Stored data entries:

#####

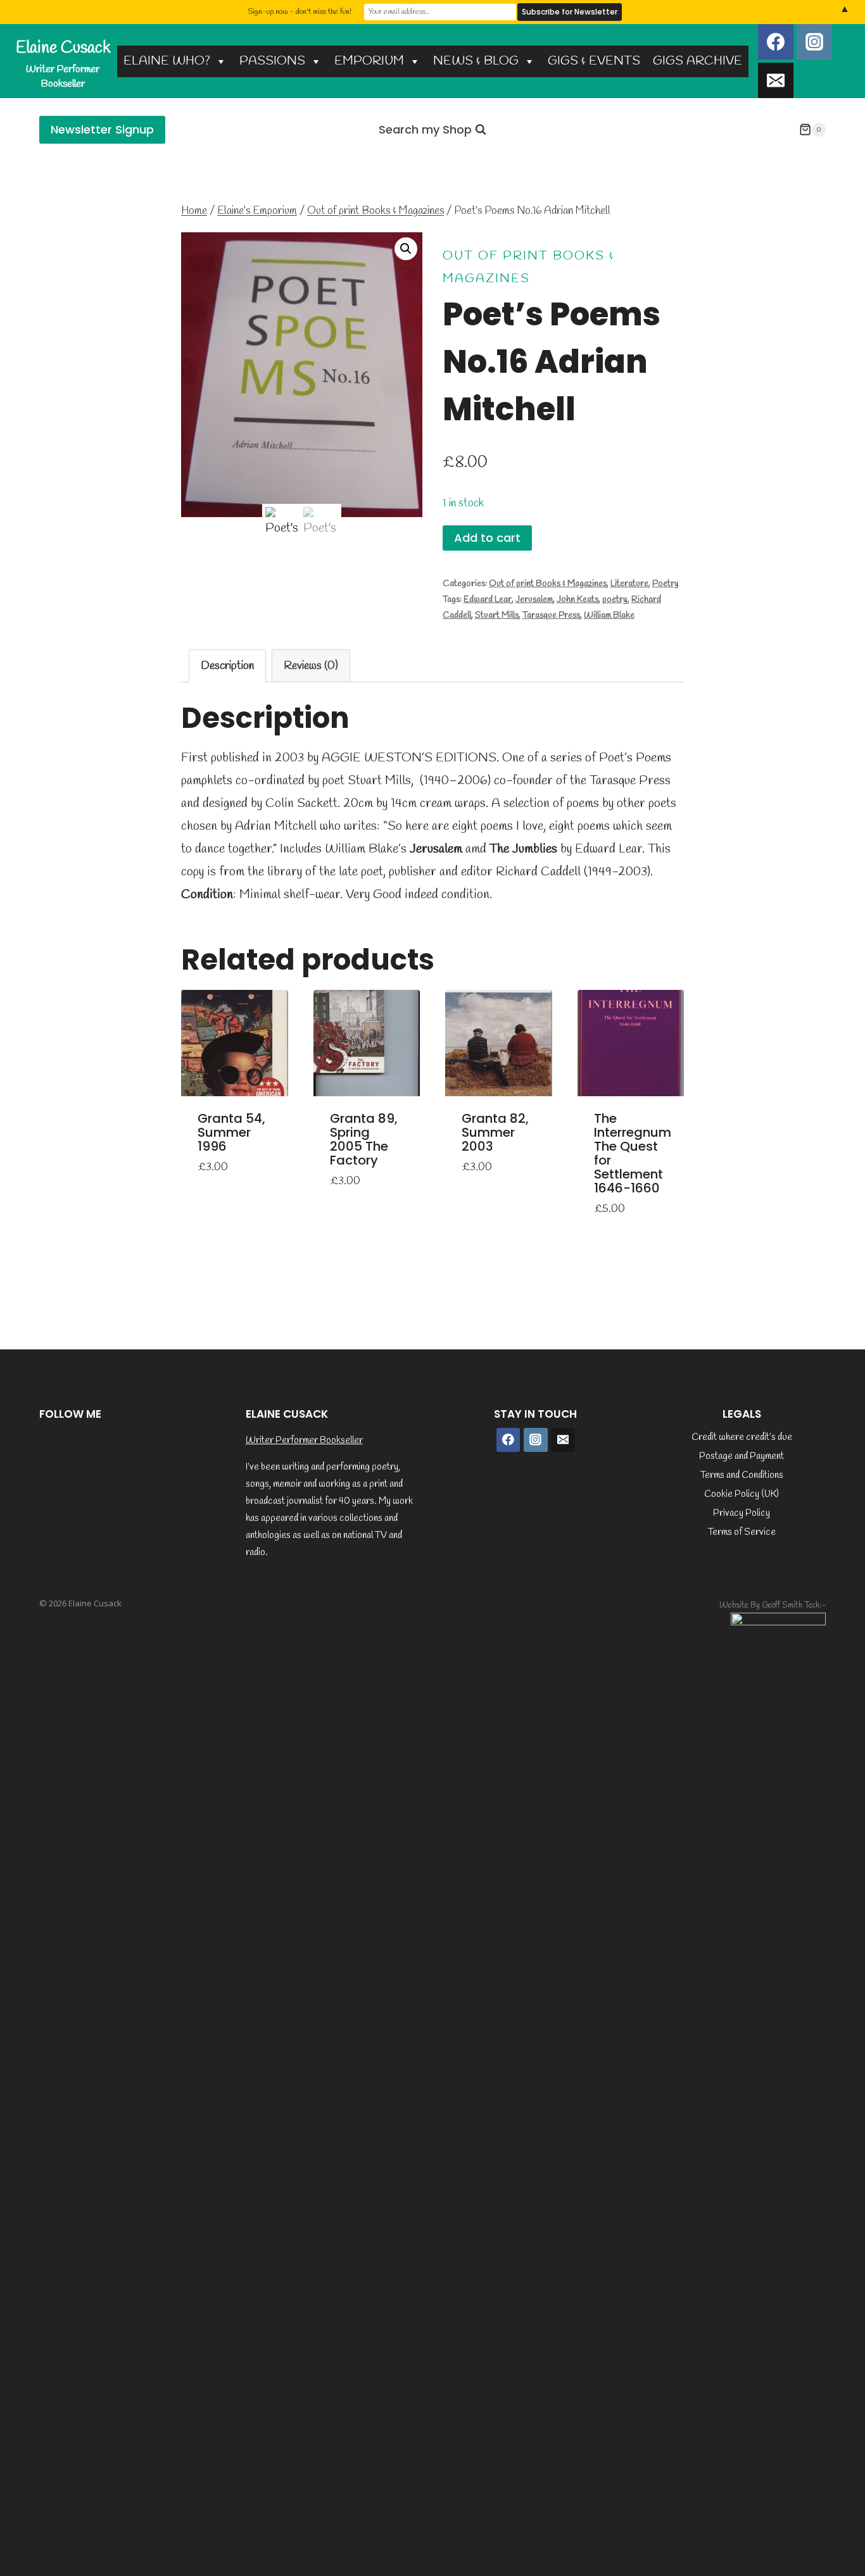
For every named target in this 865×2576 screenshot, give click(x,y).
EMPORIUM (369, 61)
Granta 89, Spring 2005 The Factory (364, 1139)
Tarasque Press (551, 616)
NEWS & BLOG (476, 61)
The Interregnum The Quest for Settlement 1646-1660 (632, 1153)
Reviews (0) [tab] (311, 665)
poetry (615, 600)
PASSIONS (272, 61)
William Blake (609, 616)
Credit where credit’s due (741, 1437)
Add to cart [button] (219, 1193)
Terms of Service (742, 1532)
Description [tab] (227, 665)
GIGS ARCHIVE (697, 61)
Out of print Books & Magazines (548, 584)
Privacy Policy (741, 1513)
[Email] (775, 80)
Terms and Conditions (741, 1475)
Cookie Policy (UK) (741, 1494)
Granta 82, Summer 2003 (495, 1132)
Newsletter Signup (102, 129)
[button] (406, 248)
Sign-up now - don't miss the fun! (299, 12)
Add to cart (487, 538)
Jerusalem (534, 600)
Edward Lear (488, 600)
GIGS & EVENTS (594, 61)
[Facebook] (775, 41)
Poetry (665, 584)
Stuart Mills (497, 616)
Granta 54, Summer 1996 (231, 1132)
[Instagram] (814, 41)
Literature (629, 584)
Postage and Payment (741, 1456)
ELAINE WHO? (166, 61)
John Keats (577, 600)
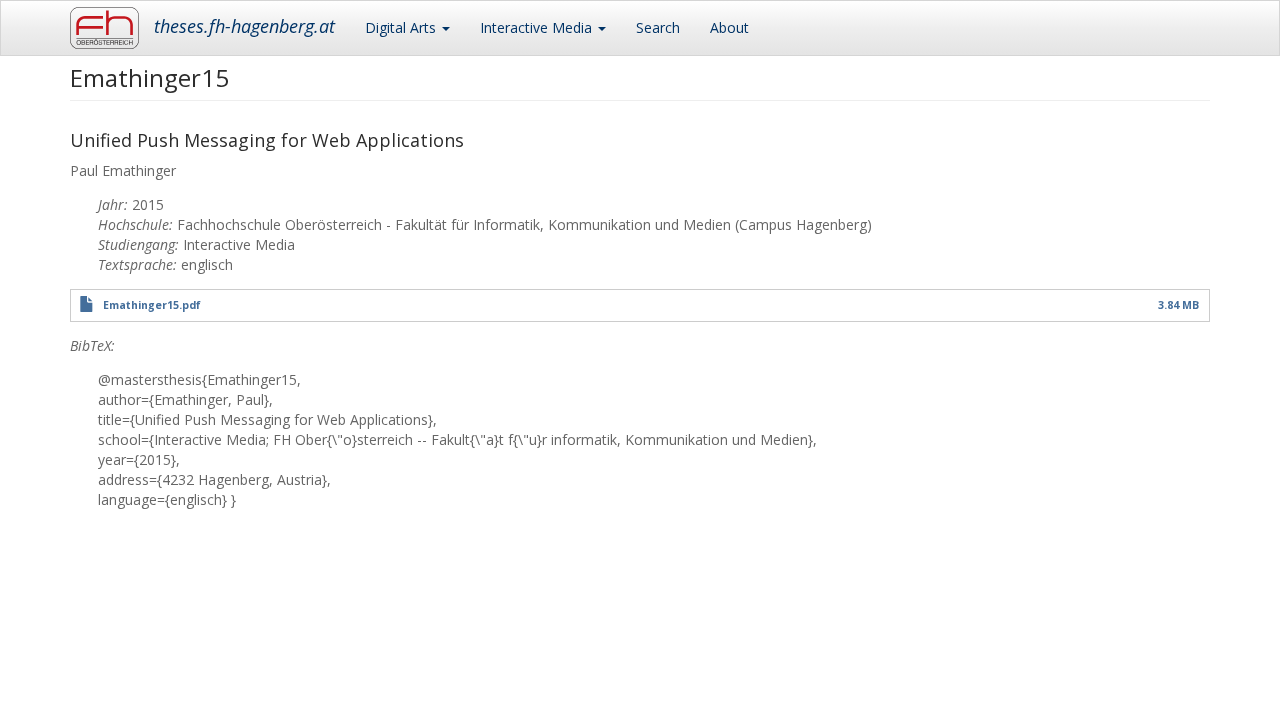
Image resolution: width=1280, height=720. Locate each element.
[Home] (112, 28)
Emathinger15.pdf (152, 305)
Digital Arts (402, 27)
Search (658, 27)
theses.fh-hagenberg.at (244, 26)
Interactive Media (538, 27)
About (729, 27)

#####

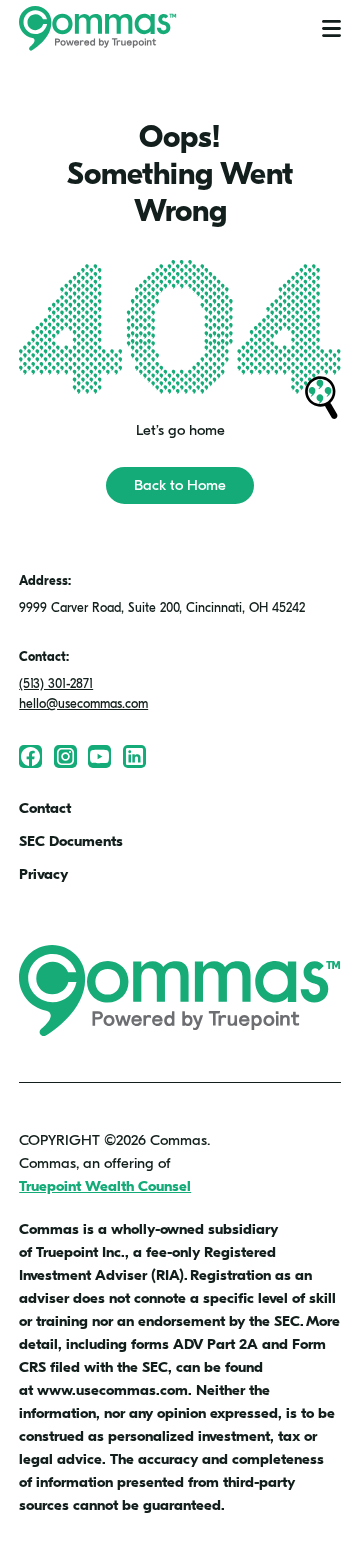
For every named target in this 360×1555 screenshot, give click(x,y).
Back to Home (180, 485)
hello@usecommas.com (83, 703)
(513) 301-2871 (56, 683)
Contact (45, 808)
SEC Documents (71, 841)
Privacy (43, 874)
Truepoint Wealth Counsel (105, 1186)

#####

EXERCISE DIRECTIONS: Where does the word "click" occur in the data? Copy every line that has it.

FINISHED EXERCISE:
For every named target in this 865×2576 screenshot, give click(x,y).
For every named target in this 360×1555 screenshot, give click(x,y).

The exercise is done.